Bisnis.com, JAKARTA — Reksa dana campuran sepi peminat selama beberapa tahun terakhir, terlihat dari pertumbuhan dana kelolaannya yang tak setinggi industri.
Berdasarkan data Otoritas Jasa Keuangan (OJK), sepanjang periode 6 tahun terakhir atau dari 2015 hingga 2020, dana kelolaan reksa dana campuran hanya tumbuh 29,02 persen, dari Rp20,78 triliun di akhir 2015 menjadi Rp26,81 triliun di akhir 2020.
Sementara itu, dalam kurun waktu yang sama, dana kelolaan industri reksa dana melonjak lebih dari dua kali lipat, tepatnya tumbuh 110,33 persen, dari posisi Rp272,78 triliun di akhir 2015 menjadi Rp573,74 di akhir 2020.
Bahkan, di awal tahun ini dana kelolaan reksa dana campuran terpantau susut 4,07 persen, dari posisi Rp26,81 triliun per akhir tahun lalu menjadi Rp25,72 triliun di akhir kuartal I/2021.
Realisasi tersebut turun lebih dalam dari dana kelolaan industri yang susut 1,37 persen dalam periode yang sama, dari Rp573,74 triliun menjadi Rp568,87 triliun.
Head of Market Research Infovesta Utama Wawan Hendrayana mengatakan selama beberapa tahun terakhir memang tak ada pertumbuhan yang signifikan untuk reksa dana campuran, baik dari dana kelolaan maupun produk yang beredar.
Baca Juga
Menurutnya, ini berkaitan dengan karakteristik investor di Indonesia yang lebih menyukai produk-produk investasi minim risiko seperti reksa dana pasar uang yang memiliki karakteristik mirip deposito.
Terlihat dalam periode waktu yang sama, dana kelolaan reksa dana pasar uang uang mampu tumbuh 235,72 persen, dari posisi Rp28,19 triliun pada akhir 2015 menjadi Rp94,64 triliun di akhir 2020.
“Karena deposito turun terus, maka alternatif investasi yang kinerja lebih tinggi dan likuiditas terjamin adalah pasar uang. Di samping itu, investor baru reksadana umumnya lebih tertarik ke pasar uang,” tutur Wawan kepada Bisnis, Kamis (22/4/2021)
Di sisi lain, beberapa tahun belakangan kinerja reksa dana campuran juga dinilai tak sesuai dengan tujuan awal produk tersebut diciptakan.

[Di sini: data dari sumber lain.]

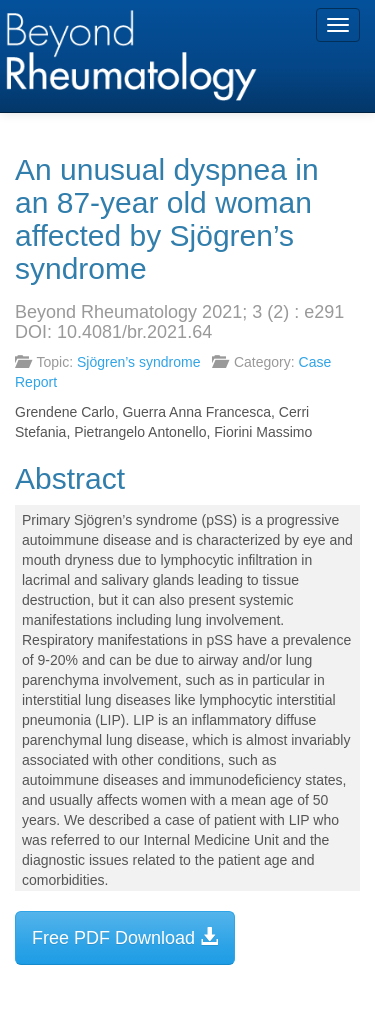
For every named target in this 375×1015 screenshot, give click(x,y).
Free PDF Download (125, 937)
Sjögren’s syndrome (138, 362)
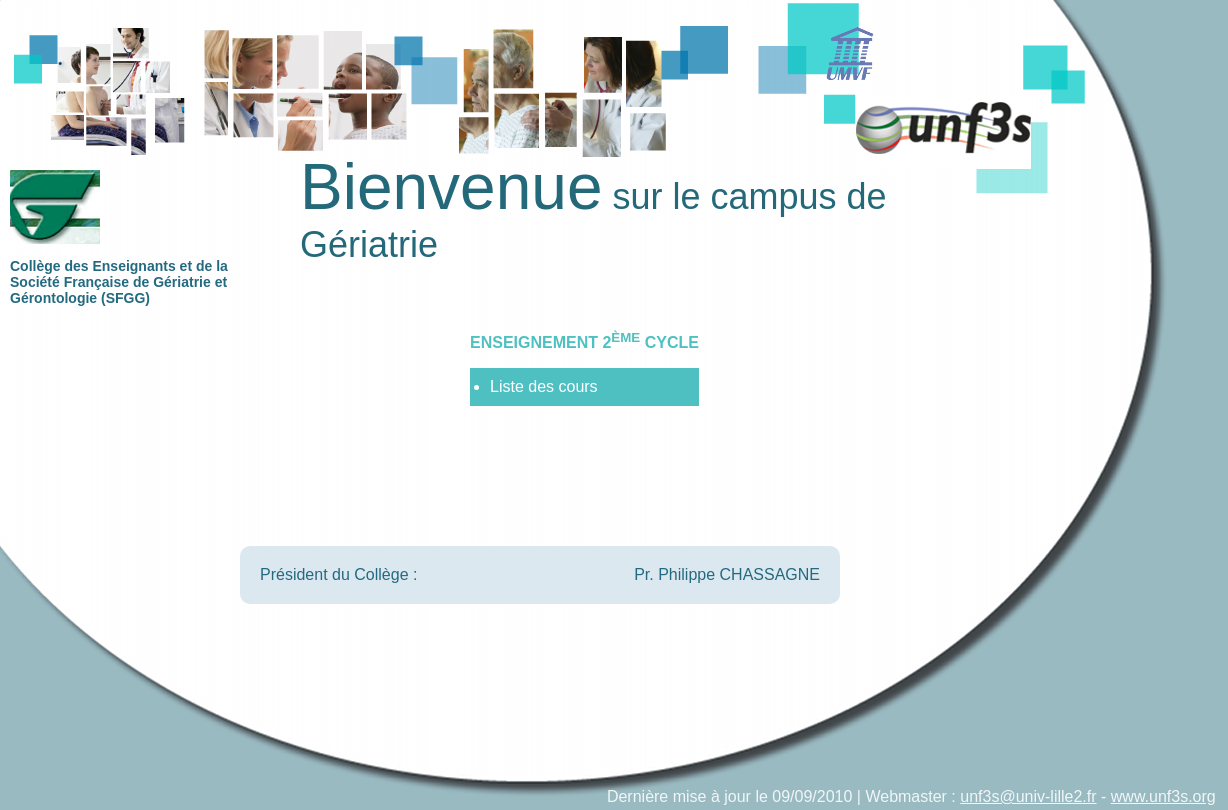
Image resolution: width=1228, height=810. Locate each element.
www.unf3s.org (1163, 796)
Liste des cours (544, 386)
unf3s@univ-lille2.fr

Wawan menyebut objektif awal reksa dana campuran adalah memberikan imbal hasil yang lebih tinggi daripada reksa dana pendapatan tetap dan di saat yang sama memiliki risiko lebih rendah dari reksa dana saham.
“Menurut saya problem utama karena kinerja campuran itu di bawah pendapatan tetap yang beberapa tahun ini juara. Jadi secara kinerja tujuan awalnya sulit tercapai, dia banyak tertekan oleh kinerja saham,” pungkasnya.